Network Security Internet Technology Development Database Servers Mobile Phone Android Software Apple Software Computer Software News IT Information

In addition to Weibo, there is also WeChat

Please pay attention

WeChat public account

Shulou

Developing simple crawlers with Python

2025-01-28 Update From: SLTechnology News&Howtos shulou NAV: SLTechnology News&Howtos > Internet Technology >

Share

Shulou(Shulou.com)06/03 Report--

Developing simple crawlers with Python

Source code URL: http://download.csdn.NET/detail/hanchaobiao/9860671

First, the brief introduction of reptiles and the technical value of reptiles. What is a reptile:

A program that automatically grabs Internet information can start from a URL, access its associated URL, and extract the data we need. In other words, a crawler is a program that automatically accesses the Internet and extracts data.

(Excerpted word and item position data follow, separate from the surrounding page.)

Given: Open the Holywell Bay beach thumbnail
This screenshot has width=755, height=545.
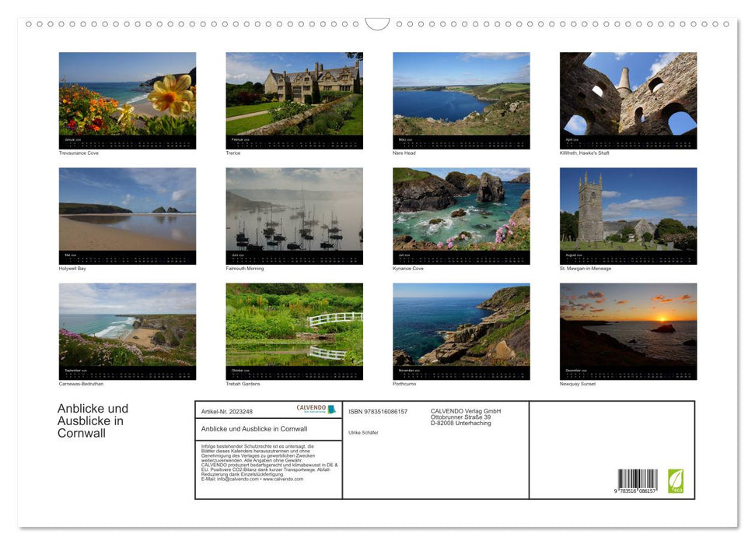Looking at the screenshot, I should (x=128, y=209).
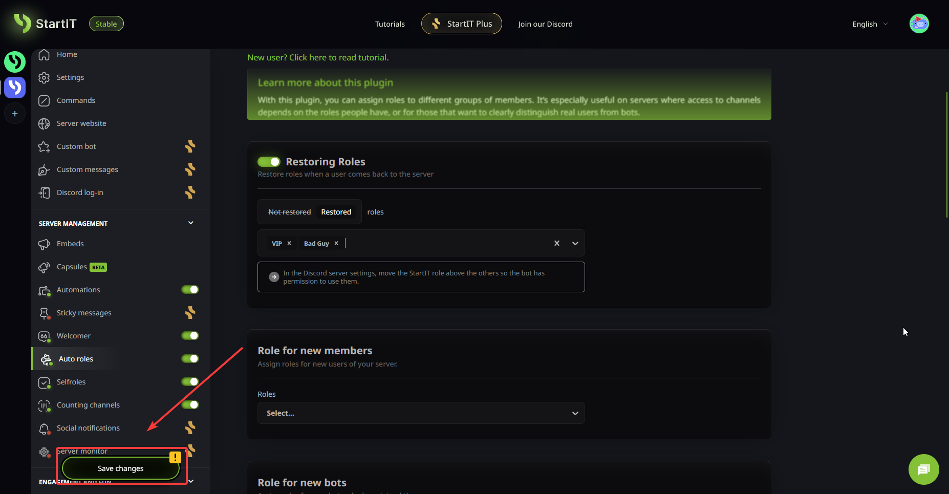Remove the VIP role tag
The width and height of the screenshot is (949, 494).
pyautogui.click(x=289, y=243)
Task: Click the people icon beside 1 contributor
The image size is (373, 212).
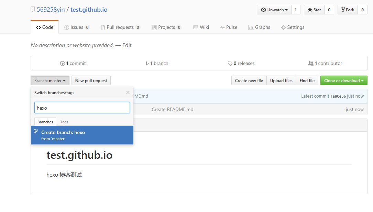Action: pos(311,64)
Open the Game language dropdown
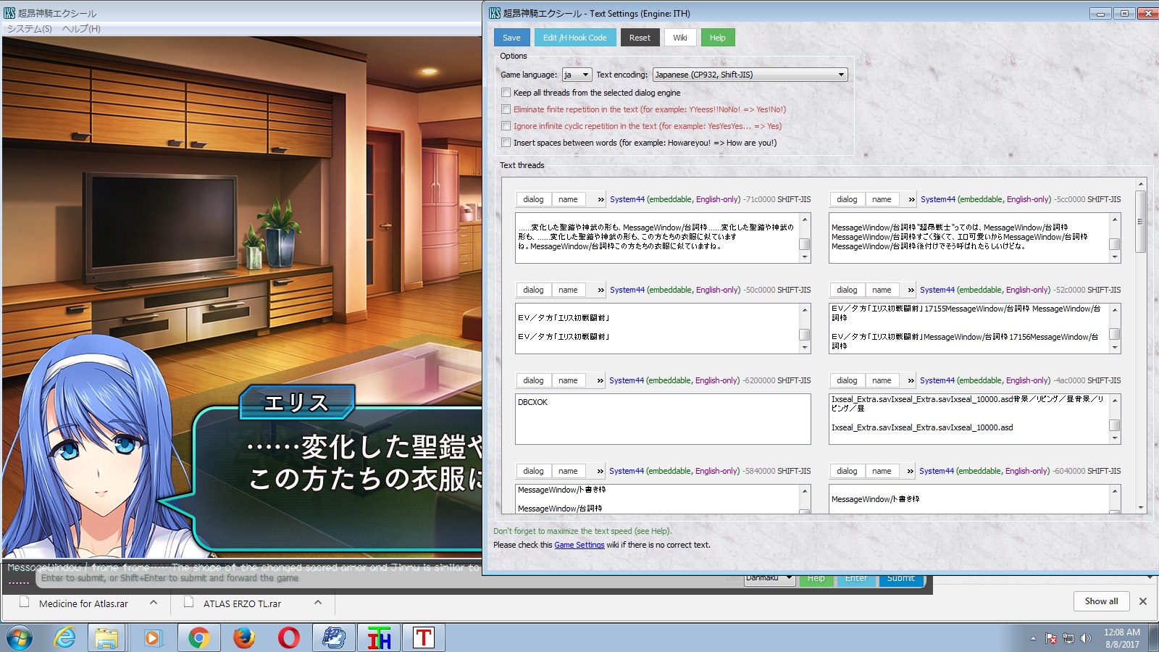 coord(577,75)
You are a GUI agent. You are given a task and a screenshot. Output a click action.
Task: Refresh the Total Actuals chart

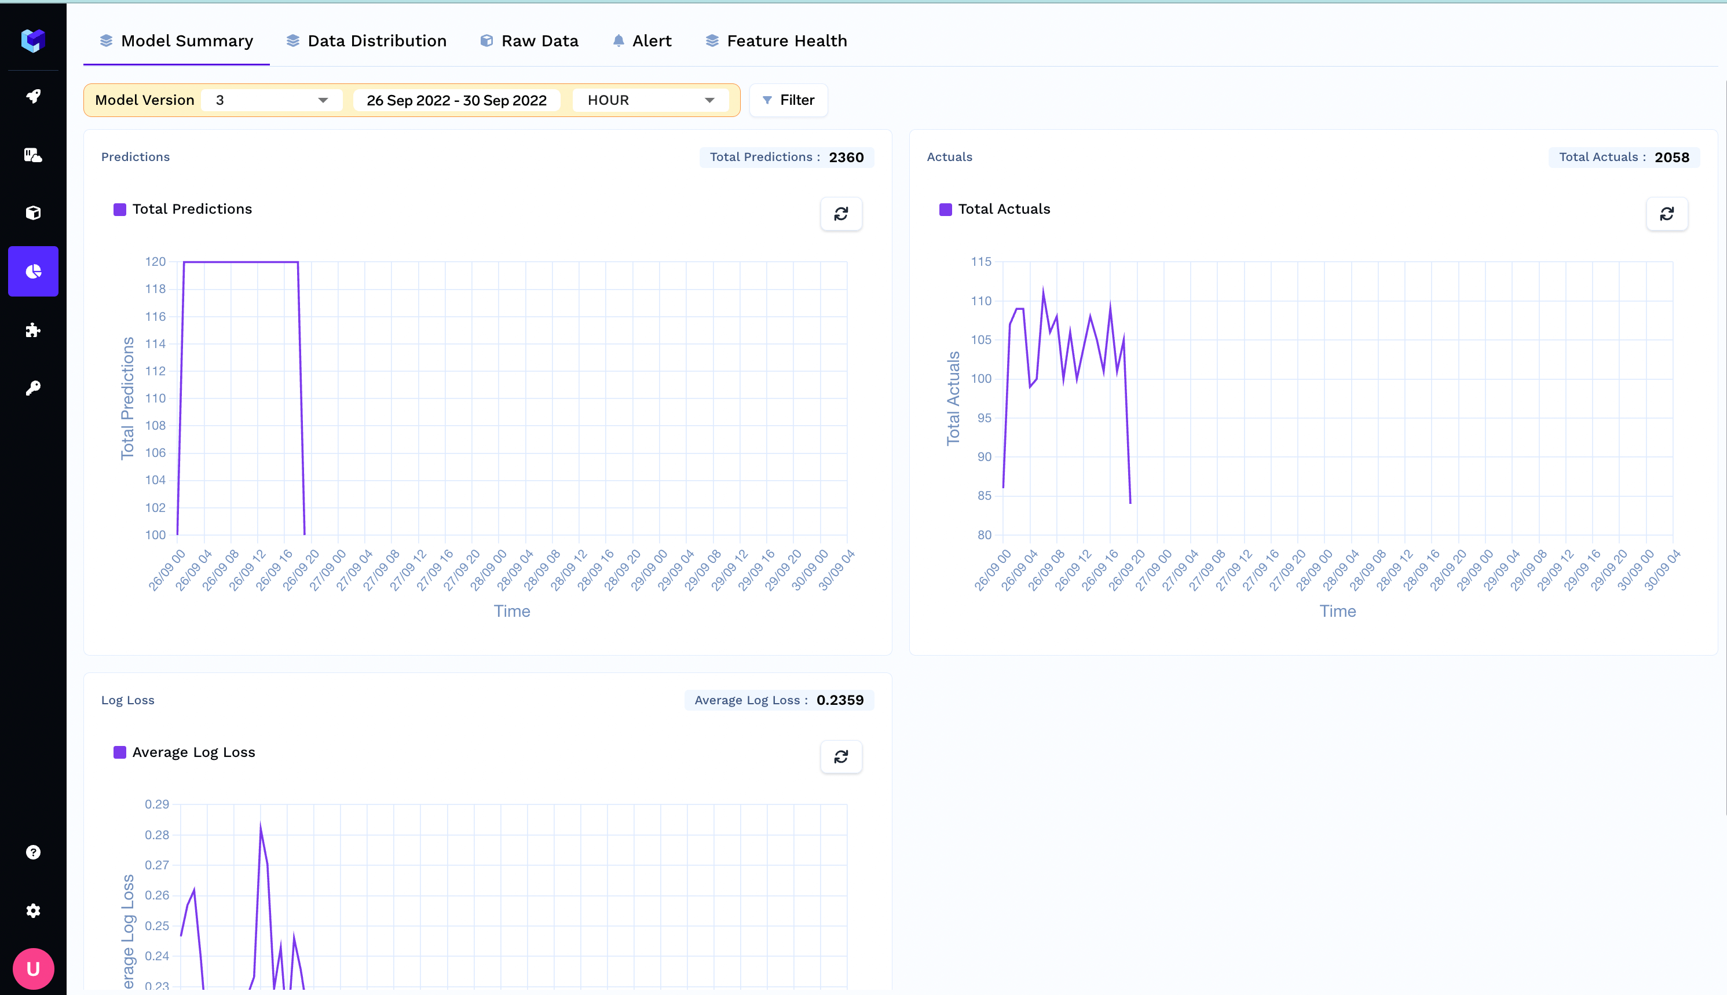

two。 The value of the crawler uses the data on the Internet for my own use and develops its own website or APP

Second, a simple web crawler flow frame

Crawler scheduling side: used to start, execute, stop the crawler, or monitor the operation of the crawler

There are three modules in the crawler, the URL manager: the management of the URL to be crawled and the URL that has been crawled

Web page downloader: download a web page corresponding to a URL provided in the URL manager and store it as a string, which will be transmitted to the web page parser for parsing

Web page parser: on the one hand, it parses valuable data, on the other hand, since each page has many pages pointing to other pages, these URL can be parsed and added to the URL manager.

These three departments form a simple crawler architecture, which can capture all the web pages in the Internet.

Dynamic execution process

Third, URL Manager and its three implementation methods

Prevent repeated fetching and circular fetching. In the most serious case, two URL pointing to each other will form an endless loop.

Three ways of implementation

Python memory set collection: the set collection supports deduplication

MySQL:url (access path) is_crawled (access or not)

Redis: redis has the best performance, and there is also a set type in Redis, which can be deduplicated. If you don't understand, you can take a look at Redis's introduction.

4. Webpage downloader and urlib module

This article uses urllib to implement

Urllib2 is a module that comes with python and does not need to be downloaded.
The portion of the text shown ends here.